[ JBEM Index / Volume 1 / Number 1 ]

Seduction in The Classroom:
Reflections of a Medical Student

Dr. Maddox recorded these impressions during his final year in the Univeristy of Missouri-Columbia School of Medicine.

 I have been asked on numerous occasions how medical school has influenced me. The question was once phrased, “Do you think you have been brainwashed?” The answer is regrettably affirmative. During our orientation the first week of medical school, we were informed that even more than to transmit facts, it was the goal of our “instructors” to “socialize” us, to mold us “to think, act and be like doctors.” The methods and definitions were not at all clear to us at that point, nor am I convinced they were entirely clear to our professors and “models,” several of whom professed Christianity.

Many in the class initially rebelled against this “socialization” concept. The reasons varied, from altruism to a desire for “an independent spirit.” None was based on a fear that the desired product might be inconsistent with Scriptural demands. And none of those reasons has been sufficient to prevent molding into the “image.”

There was no open attack on Scripture or Christianity during our basic science classes. On occasion a professor would make reference to the results of evolution; but with the same frequency, professors would mention the “design of the Creator.” After all, if science is neutral, one would not expect simple basic science lectures to conflict with the Truth, since they purportedly relate facts. This was the attitude of Christian classmates, professors and, indeed, of the American public in general. But science is not neutral and the presuppositions of the lecturers were not indiscernible. Behaviorism was undeniably the basis for our anatomy, physiology, biochemistry, and even pathology. The disease, or eradication of it, was made ultimate. Man was a machine, like the animals, and animals served to model everything from protein malnutrition to alcohol abuse. Furthermore, and more insidious, there was the attempt to divorce morality from pathology, an easy enough task when one’s purpose is “to teach the facts.” The discrepancy was obvious enough when the lecturer on lung cancer was smoking every break. But lectures on the relationship of herpes and multiple sexual partners to cervical carcinoma fogged the obvious moral implications with statistics, emphasis on early detection and treatment as the cure, and complex grading and staging schemes. In physiology, homeostasis was substituted as the “chief end of man.”

The more obvious, though still often ignored attack was in our Social and Behavioral Sciences (SBS) course which ran continuously through our first two years. We studied the family and life cycles, interviewing techniques, and alternate health care system models (Great Britain, Sweden, Canada). The response from the students to this course was generally negative, though usually not for any Scriptural reasons. The open challenge to God’s institutions- was still often ignored by Christians in my class; the less obvious attitudes we were developing went completely ignored. The concept of “physician” was being adopted un wittingly even as the class denounced the course.

The role of the physician in society, the attitude toward the patient and the basis for medical decision-making were developed from a humanistic framework. The technological myth, the right of the public to health care, the dissociation of morality from practice and the disease-free society were goals that classmates developed, either directly or indirectly from the course. Not one disagreed with the precept that they should not impose their ethical standards on a patient.

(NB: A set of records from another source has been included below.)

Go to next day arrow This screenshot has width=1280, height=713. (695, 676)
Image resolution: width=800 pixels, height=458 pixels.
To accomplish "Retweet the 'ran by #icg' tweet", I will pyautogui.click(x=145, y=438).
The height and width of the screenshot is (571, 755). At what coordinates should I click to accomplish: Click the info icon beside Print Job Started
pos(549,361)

The clinical years provided the modeling and molding on a larger scale. The attendings and residents had experience in dealing with patients, disease and death and therefore became natural role models. It was from them that we learned to refer to patients as “dirtballs” or “gomers,” to joke coarsely about patients’ problems, to ignore pleas that we could not answer. The older attendings sometimes commented on attitudes but in many situations they resorted to the same “defense mechanism” (as they explained it). There were again the discussions on not letting your “moral feelings” influence your treatment of the patient, though by now this was natural. Cost-containment was the major ethical topic discussed. Medical ethics was being considered as a course elective for following years and several attendings brought up the topic for discussion, though none recognized a standard apart from themselves, society or the AMA. “Code status” was not as much of an ethical consideration as it was an issue of convenience for the resident on call.

Psychiatry was the clinical parallel to SBS in that it was most openly hostile to Scripture in its presuppositions and practices. The exposure of these is beyond the scope of this article. However, despite the shock of seeing psychiatry’s failure, most students persisted in the belief that medicine was the answer to these patients’ problems.

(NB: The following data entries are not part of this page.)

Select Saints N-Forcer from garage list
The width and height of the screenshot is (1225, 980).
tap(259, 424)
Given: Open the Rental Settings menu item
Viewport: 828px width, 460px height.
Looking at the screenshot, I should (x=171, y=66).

The seduction of medical students is apparent to at least a few “on the outside.” Pastors must be particularly aware and warn (and counsel) their Christian medical students. Not all the students will be irretrievably seduced. But until medical training is done in the context of Scripture principles, the student must constantly be on guard and must frequently revaluate his practices and attitudes. Priorities must be kept straight, as neglecting the activities of the Christian life may be the area., of greatest seduction. In addition, the student must begin to take measures to counter the tide of humanistic practice. On many services, the student may be the major patient advocate. He may have access to patients in ICU’s where pastors and Christian friends are restricted.

“Let us stand firmly then, and walk circumspectly,
not as unwise, but as wise, for the days are evil.”